His argument is that he did not seek to gain an advantage, he did as his doctor advised and had no way of knowing that another drug was advised by USADA, and that USADA did not respond to him in a timely manner and did not notify him of the TUE denial until after the race. He also suggests in this blog post, with transcripts of the hearing, that Ironman knew his TUE was denied in advance of Ironman Florida and did not tell him, instead specifically targeted him.
Ironman said they were not aware of the TUE application until after his positive drug test at Ironman Florida. In a press release yesterday titled “Ironman’s Response to False and Misleading Statements Regarding Andrew Starykowicz Anti-Doping Rule Violation,” Ironman also noted that the third-party arbitrator of Ironman’s anti-doping program found “no proof of any animus toward the athlete” during the process.
Ironman ultimately modified its prescribed sanction to a two-year ban that would instead, with discretion, end on Jan. 1, 2021 in light of the fact that the Breo inhaler has since been removed from the WADA banned substance list.
The Professional Triathletes Organization (PTO) also released a statement on the matter yesterday announcing they would be appointing counsel to investigate “what appears to be structural irregularities in the anti-doping case against Andrew Starykowicz.”

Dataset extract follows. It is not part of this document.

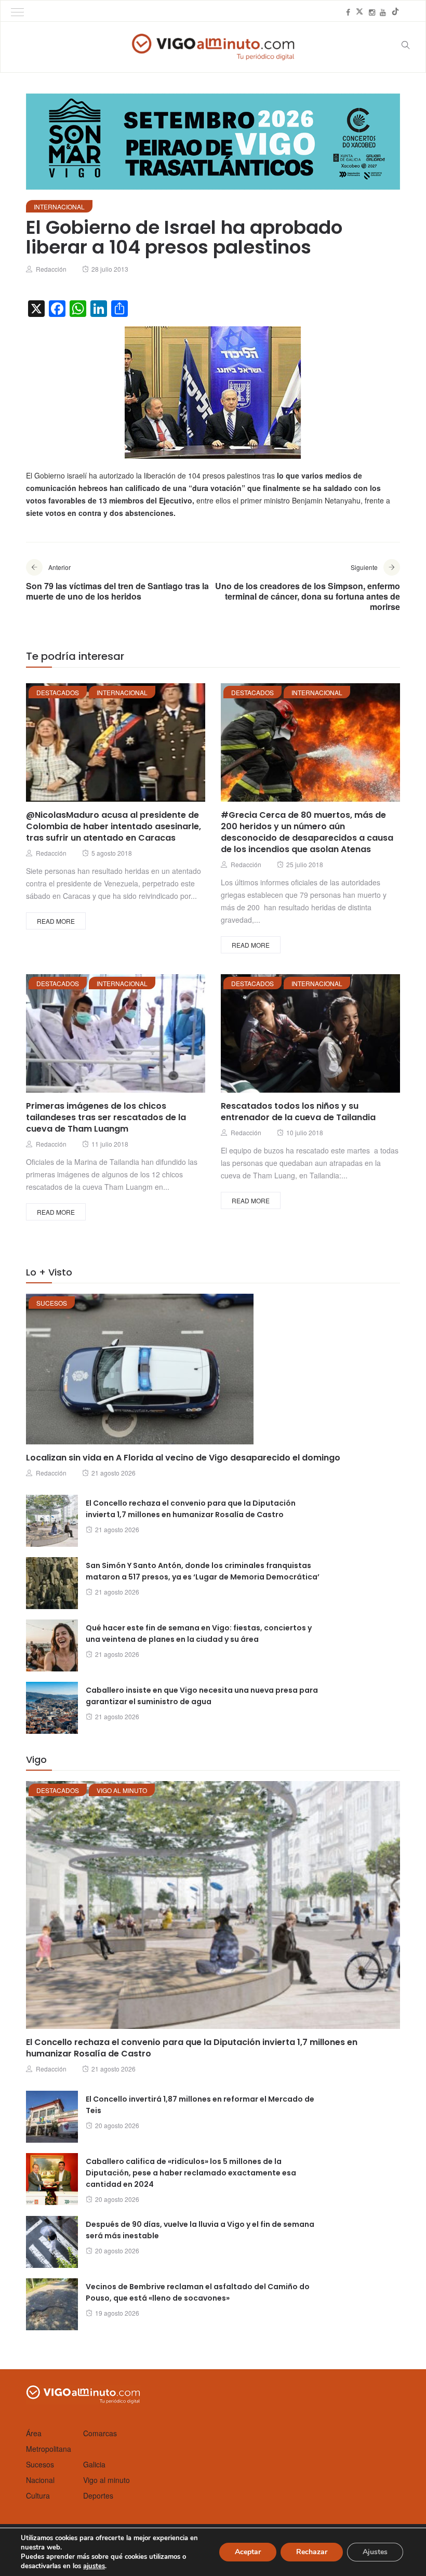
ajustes (94, 2566)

Charles Adamo, executive chairman of the PTO, said in the release: “…there seems to be a fundamental flaw in a system where a private for-profit organization has the ability to insist on sanctions independent of the world governing body and that an athlete’s sole recourse is an expensive legal and appeal process. Such a system is fraught with conflicts of interest, ripe for abuse and susceptible to violations of basic due process and equal protection. An athlete should not be driven to the brink of bankruptcy trying to overcome this structural flaw and the massive power imbalance when a for-profit organization has authority over an athlete regarding anti-doping issues, which we feel rightfully should be solely the providence of our sport’s independent, not-for-profit governing body.”